Canadian Bank Regulator Sees Mortgage Defaults Rising, 1 In 7 Of Concern

Canadian Bank Regulator Sees Mortgage Defaults Rising, 1 In 7 Of Concern

Canada was warned its mortgage credit addiction is turning into a risk for its economy. Now the call is coming from inside the house. Well, for the house… maybe. The Office of the Superintendent of Financial Institution (OSFI) released its Annual Risk Outlook (ARO) for 2024/2025, outlining its big 4 concerns, which will set its regulatory priorities. The number one concern is mortgage credit defaults, which they expect to climb in the coming years as mortgage rates renew at non-stimulus levels. 


Canada To See 76% of Mortgages Renew By 2026, 1 In 7 Of Concern


There’s been a lot of discussion on rate renewals and that’s a big concern at OSFI. They estimate 76% of mortgage debt is up for renewal by the end of 2026, as of February 2024. They warn the impact will be highest for those with significant debt, especially those who renewed at record low rates between 2020 to 2022.  


The bank regulator believes variable rate mortgages with fixed payments (VRMFP) are of a “specific concern.” These are mortgages where the payment is the same for the period, but the amount applied to principal varies with changing rates. When rates went from record low stimulus levels to the highest in nearly two decades, the interest costs essentially wiped out any payment applied to the principal. As a result, many of these loans experienced negative amortization—rather than paying off the house, the term extended as the debt increased. 


Sound like a dumb idea? It didn’t seem that way for a lot of Canadians, who expected rate cuts sooner. OSFI estimates roughly 1 in 7 (15%) of mortgage debt is exposed to these terms. 
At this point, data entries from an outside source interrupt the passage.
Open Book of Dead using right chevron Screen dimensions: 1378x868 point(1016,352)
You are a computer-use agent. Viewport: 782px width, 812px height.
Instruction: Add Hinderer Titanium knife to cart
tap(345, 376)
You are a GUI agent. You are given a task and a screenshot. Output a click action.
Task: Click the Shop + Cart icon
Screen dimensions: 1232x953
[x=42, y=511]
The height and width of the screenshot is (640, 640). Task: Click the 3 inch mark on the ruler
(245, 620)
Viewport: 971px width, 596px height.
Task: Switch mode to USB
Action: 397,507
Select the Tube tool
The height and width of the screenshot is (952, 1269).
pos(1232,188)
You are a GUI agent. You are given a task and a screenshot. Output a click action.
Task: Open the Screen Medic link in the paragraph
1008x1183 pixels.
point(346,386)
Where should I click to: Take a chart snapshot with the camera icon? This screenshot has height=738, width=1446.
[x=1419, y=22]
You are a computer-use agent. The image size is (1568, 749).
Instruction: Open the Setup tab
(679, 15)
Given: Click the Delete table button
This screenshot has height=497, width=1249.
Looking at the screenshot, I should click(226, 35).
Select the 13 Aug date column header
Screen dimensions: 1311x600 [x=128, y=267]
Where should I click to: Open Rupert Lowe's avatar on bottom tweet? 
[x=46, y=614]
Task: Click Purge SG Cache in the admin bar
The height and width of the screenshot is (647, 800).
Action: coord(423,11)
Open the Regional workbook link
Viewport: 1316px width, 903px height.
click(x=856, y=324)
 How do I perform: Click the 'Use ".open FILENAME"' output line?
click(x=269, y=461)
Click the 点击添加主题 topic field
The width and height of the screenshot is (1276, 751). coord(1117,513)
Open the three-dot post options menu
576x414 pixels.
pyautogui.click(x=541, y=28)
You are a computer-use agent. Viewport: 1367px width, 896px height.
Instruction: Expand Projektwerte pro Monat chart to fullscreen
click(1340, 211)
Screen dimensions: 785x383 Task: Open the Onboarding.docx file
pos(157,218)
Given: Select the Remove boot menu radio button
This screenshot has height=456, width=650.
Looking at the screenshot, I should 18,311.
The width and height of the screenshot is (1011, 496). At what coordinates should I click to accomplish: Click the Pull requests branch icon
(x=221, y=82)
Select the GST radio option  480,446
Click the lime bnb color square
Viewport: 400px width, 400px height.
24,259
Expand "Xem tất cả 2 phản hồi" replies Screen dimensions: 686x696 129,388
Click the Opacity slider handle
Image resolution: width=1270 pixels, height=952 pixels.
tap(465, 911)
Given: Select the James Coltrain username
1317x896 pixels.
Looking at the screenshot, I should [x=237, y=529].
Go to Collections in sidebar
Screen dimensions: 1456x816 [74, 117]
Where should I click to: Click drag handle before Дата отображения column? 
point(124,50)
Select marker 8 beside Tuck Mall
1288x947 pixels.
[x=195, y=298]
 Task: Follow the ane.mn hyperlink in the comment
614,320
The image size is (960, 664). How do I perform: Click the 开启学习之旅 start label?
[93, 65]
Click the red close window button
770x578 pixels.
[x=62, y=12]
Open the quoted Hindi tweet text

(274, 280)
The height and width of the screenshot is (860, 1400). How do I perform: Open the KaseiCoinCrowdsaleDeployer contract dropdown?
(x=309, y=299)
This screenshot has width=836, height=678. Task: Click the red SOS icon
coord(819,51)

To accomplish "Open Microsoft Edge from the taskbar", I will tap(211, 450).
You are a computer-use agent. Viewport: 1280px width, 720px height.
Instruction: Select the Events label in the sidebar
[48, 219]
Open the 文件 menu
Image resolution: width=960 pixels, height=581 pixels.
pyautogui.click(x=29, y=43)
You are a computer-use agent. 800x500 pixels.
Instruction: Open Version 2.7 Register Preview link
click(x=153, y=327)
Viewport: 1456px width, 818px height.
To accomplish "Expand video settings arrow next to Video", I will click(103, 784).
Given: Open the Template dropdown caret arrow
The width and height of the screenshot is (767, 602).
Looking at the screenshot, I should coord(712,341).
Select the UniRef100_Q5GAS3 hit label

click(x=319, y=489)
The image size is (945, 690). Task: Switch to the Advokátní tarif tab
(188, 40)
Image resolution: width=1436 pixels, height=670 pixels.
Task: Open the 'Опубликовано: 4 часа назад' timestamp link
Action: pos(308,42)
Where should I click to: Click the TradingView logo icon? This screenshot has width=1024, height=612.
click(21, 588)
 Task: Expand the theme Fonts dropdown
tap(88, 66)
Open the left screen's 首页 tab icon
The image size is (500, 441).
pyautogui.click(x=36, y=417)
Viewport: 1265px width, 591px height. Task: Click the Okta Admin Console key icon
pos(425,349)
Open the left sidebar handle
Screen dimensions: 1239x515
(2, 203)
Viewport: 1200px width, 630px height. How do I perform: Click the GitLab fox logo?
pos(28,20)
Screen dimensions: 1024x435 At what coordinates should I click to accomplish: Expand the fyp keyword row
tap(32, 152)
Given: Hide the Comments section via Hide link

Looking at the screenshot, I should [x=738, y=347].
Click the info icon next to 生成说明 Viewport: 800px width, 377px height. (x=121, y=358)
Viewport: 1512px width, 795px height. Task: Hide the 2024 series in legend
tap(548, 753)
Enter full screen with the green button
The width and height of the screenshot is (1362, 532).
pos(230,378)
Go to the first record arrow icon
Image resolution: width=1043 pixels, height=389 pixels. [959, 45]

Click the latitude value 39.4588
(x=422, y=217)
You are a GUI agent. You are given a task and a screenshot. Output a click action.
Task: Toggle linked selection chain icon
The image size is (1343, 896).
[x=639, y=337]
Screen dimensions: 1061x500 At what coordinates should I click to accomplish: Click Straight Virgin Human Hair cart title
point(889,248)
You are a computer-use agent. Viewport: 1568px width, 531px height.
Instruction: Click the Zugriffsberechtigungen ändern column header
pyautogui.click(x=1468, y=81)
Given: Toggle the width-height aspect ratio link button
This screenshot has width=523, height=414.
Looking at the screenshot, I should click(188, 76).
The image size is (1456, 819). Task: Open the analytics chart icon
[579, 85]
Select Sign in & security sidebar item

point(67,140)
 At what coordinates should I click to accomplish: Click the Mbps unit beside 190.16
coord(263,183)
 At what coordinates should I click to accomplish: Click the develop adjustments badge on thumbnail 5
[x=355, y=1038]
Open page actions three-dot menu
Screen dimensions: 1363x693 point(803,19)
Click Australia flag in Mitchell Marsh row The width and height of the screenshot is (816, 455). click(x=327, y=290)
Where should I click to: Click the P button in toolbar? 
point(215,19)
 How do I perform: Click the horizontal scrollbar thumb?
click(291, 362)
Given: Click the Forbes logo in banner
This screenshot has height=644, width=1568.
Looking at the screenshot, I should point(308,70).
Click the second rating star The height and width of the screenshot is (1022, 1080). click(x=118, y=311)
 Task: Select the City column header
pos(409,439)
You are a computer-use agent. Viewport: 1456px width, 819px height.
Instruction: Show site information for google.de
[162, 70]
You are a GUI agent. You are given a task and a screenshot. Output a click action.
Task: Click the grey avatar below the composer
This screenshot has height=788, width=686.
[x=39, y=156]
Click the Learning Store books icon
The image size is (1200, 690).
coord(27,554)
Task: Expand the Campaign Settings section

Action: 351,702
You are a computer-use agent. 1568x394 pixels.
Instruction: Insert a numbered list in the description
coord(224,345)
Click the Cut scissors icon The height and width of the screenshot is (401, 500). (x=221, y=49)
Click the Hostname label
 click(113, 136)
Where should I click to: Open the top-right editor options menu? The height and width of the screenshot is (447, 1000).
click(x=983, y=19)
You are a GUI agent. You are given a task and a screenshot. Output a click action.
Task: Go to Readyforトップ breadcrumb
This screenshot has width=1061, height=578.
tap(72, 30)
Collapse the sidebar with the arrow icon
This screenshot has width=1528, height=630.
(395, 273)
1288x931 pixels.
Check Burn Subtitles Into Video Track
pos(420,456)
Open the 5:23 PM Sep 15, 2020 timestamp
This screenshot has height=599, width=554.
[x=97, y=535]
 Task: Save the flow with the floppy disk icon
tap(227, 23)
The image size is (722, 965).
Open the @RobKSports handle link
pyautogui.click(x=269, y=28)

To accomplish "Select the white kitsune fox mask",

Canadian Mortgage Delinquencies Expected To Rise 


Lenders have two major red flags when they’re assessing risk—size of debt and length carried. With mortgage lenders seeing both of those changes, it’s not surprising there’s a regulatory concern. 


“We expect payment increases to lead to a higher incidence of residential mortgage loans falling into arrears or defaults,” reads the risk report.  


Signs of payment stress have already been observed for those with non-performing loans. OSFI didn’t specifically share any numbers, but we’ve pulled the data from credit agencies that show a sudden “normalization” of delinquency rates after a record low. Even in supposedly hot markets like Toronto, where the delinquency rate has climbed a whopping 71% higher. 


On the upside, OSFI has been one of the few regulators that have been on point with mitigating risk before it becomes a concern for the public. While higher payments might be painful, stress testing helps to ensure they can be made. 


In addition, the agency has also reiterated expectations to lenders, expecting them to engage in proactive default mitigation, tighten lending standards, and set aside more capital for risk related events. 


Still, regulation can only go so far with such substantial loans. The risk of borrowers facing job loss and being unable to continue to make payments still exists. Though unless they bought recently, they likely have substantial equity to cushion any downturn.